PROVIDED RECORDS >>
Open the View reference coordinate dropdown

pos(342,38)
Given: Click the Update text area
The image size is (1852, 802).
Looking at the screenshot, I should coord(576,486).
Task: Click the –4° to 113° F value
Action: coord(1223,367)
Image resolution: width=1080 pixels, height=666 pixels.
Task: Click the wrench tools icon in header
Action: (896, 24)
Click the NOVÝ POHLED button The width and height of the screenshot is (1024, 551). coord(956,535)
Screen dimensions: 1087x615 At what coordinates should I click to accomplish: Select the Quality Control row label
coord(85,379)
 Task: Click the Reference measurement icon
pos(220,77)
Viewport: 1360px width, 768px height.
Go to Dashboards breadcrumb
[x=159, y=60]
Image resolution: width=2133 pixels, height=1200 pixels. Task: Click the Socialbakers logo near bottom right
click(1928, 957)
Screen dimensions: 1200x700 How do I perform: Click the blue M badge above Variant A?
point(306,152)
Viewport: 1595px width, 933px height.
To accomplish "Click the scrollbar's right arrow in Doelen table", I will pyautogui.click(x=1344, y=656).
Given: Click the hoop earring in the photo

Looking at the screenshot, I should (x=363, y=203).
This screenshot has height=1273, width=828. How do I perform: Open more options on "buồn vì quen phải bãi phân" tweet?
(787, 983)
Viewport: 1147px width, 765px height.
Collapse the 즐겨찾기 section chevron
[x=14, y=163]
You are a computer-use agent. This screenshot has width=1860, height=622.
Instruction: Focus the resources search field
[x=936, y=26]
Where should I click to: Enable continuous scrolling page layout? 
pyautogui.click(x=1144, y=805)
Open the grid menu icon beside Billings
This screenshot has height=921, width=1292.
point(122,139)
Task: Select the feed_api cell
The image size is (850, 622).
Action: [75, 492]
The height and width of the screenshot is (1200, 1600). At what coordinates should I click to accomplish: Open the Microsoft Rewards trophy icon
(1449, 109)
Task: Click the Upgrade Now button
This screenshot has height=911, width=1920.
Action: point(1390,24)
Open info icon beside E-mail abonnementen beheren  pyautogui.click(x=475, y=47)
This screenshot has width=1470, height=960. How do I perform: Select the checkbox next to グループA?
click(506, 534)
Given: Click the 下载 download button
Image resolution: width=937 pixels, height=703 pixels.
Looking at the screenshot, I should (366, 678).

PROBLEM STATEMENT >> Leave out every line before the one containing "The height and". Transcribe that line and all lines after it through the end of the data above, exactly.

TASK SOLUTION >>
The height and width of the screenshot is (1200, 1600). At what coordinates should I click to accomplish: Open the Microsoft Rewards trophy icon
(1449, 109)
Task: Click the Upgrade Now button
This screenshot has height=911, width=1920.
Action: point(1390,24)
Open info icon beside E-mail abonnementen beheren  pyautogui.click(x=475, y=47)
This screenshot has width=1470, height=960. How do I perform: Select the checkbox next to グループA?
click(506, 534)
Given: Click the 下载 download button
Image resolution: width=937 pixels, height=703 pixels.
Looking at the screenshot, I should (366, 678).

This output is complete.